> What the task asks: Among the entries that follow, some lines contain the word "will". Show all of them.

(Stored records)
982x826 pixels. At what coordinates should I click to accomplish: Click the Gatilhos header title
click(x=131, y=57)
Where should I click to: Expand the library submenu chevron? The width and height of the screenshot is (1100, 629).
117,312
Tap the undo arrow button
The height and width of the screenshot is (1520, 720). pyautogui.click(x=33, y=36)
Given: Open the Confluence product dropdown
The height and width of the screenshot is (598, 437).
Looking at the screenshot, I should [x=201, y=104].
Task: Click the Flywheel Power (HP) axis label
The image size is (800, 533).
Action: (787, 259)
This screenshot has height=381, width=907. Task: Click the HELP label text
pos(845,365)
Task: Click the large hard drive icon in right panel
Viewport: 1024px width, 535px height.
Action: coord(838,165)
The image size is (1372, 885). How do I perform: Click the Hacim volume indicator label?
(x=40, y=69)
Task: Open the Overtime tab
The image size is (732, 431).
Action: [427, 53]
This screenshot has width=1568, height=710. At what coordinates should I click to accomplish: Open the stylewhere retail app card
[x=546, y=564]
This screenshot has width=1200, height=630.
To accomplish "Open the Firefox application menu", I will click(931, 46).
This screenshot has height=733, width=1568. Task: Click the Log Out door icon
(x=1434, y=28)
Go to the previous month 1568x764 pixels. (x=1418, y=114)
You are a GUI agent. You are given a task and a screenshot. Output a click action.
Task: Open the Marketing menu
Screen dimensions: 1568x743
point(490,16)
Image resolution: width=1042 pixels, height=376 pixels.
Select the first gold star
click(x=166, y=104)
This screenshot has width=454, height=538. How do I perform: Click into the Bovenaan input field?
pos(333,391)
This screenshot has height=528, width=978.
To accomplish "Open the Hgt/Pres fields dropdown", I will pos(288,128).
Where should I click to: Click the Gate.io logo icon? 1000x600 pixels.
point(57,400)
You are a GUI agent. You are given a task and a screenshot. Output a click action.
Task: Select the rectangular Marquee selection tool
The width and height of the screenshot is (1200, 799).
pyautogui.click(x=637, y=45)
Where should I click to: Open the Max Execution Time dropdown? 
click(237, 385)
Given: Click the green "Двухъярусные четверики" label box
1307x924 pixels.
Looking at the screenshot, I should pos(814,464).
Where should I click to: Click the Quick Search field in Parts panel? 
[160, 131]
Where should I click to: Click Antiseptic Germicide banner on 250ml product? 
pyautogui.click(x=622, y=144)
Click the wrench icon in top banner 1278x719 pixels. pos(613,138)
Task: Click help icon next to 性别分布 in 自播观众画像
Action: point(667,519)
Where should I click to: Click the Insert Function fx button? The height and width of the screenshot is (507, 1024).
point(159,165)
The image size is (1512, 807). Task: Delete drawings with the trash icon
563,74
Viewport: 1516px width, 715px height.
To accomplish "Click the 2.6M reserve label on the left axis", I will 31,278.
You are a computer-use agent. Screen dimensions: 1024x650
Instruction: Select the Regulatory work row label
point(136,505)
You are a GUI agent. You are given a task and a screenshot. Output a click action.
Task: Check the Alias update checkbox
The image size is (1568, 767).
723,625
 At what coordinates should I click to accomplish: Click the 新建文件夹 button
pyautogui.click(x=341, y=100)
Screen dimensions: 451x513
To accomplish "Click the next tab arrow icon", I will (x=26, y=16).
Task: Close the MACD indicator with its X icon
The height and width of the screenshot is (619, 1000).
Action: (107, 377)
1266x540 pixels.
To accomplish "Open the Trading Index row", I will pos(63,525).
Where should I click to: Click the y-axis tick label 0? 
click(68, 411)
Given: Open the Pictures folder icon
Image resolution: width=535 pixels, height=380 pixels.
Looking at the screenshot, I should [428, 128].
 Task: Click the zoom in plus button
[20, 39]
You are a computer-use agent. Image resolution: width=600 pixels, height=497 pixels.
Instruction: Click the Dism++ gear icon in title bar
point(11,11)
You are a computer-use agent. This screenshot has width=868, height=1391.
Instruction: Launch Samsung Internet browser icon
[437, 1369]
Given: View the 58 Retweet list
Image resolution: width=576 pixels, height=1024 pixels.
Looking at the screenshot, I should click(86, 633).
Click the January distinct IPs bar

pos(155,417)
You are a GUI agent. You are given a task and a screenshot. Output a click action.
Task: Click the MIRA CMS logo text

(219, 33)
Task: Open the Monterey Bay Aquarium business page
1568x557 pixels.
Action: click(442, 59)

> The completed task:
To accomplish "Open the Firefox application menu", I will click(931, 46).
To accomplish "Open the Hgt/Pres fields dropdown", I will pos(288,128).
To accomplish "Click the 2.6M reserve label on the left axis", I will 31,278.
To accomplish "Click the next tab arrow icon", I will (x=26, y=16).
To accomplish "Open the Trading Index row", I will pos(63,525).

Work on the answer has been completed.